• Given task:
Copy the material from the line containing "Where should I" through the line containing "click(490, 137)" character for character, and include nothing else.

• Stored data:
[Start]
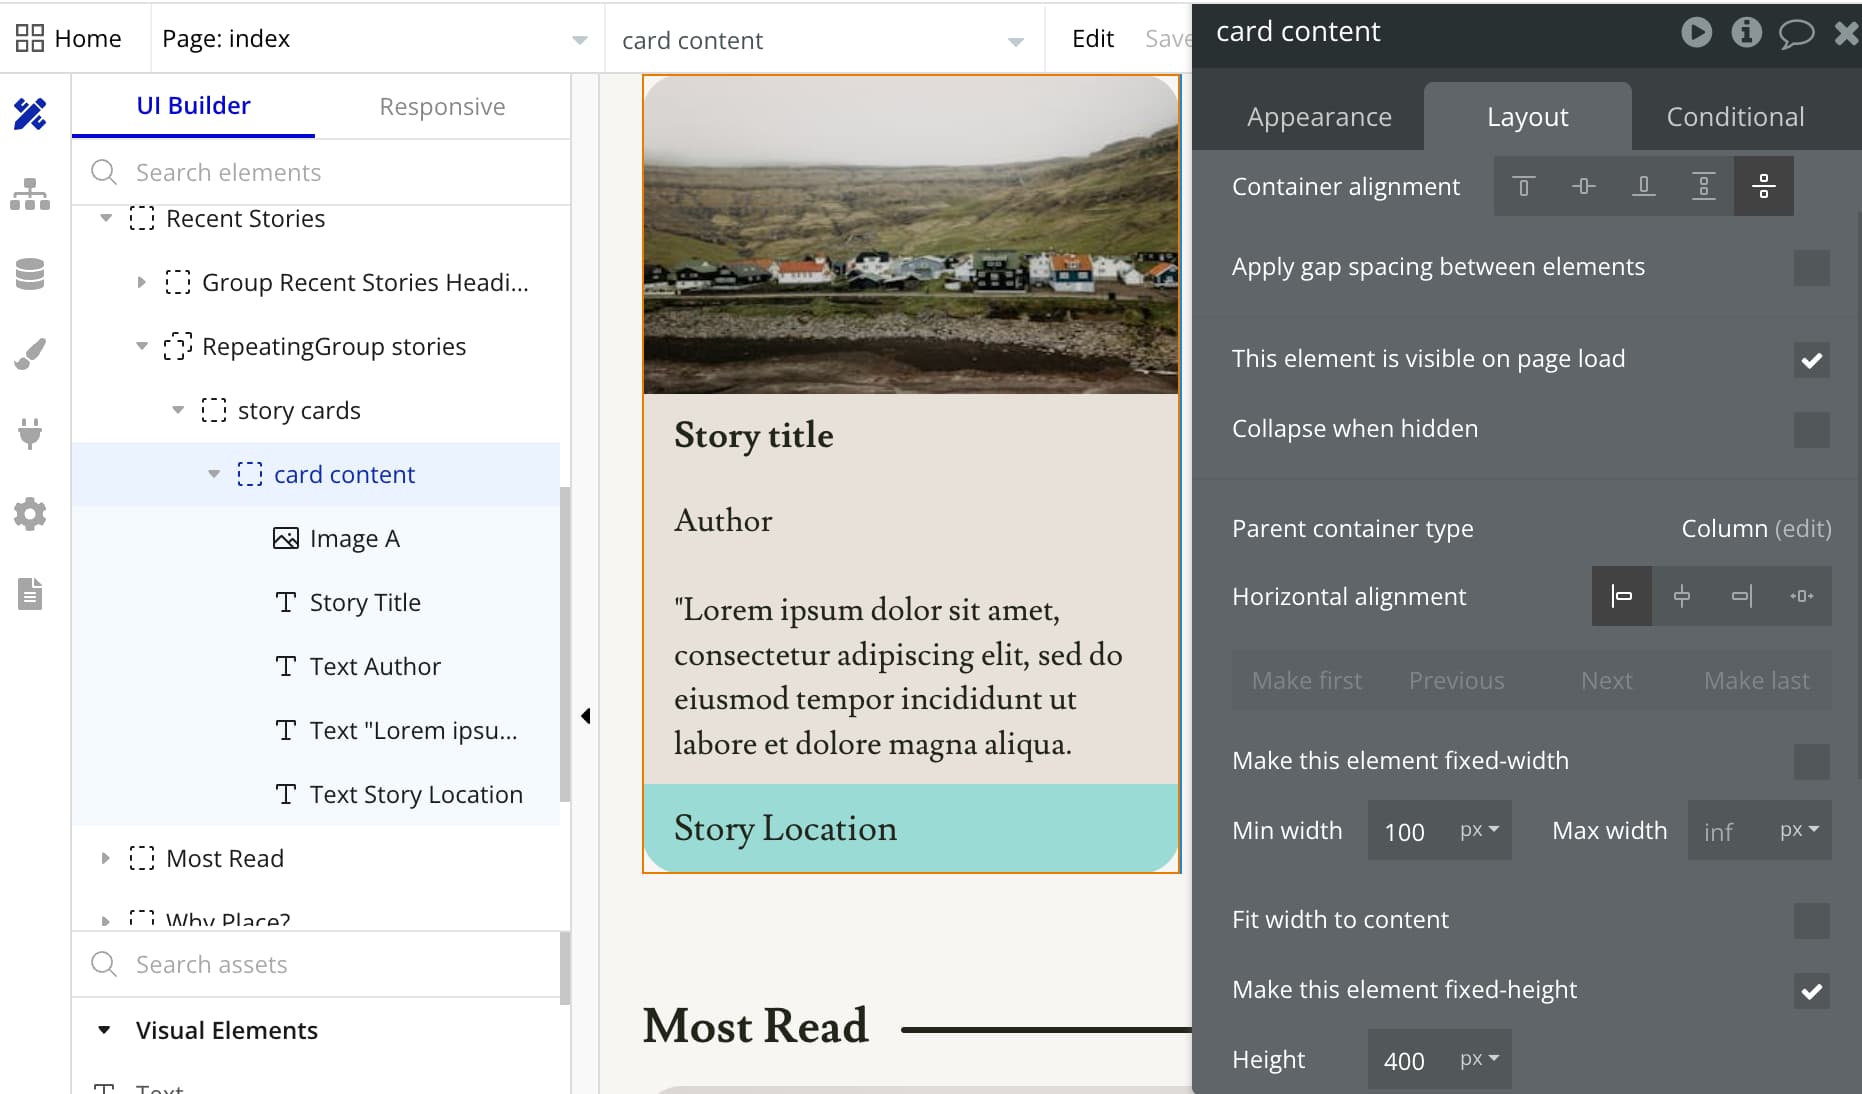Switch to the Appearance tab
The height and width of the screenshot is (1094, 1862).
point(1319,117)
[End]
[Start]
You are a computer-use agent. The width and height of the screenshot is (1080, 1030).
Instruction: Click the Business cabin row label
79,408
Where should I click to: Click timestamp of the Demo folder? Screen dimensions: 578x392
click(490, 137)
[End]
• Complete output:
Where should I click to: Click timestamp of the Demo folder? Screen dimensions: 578x392
click(490, 137)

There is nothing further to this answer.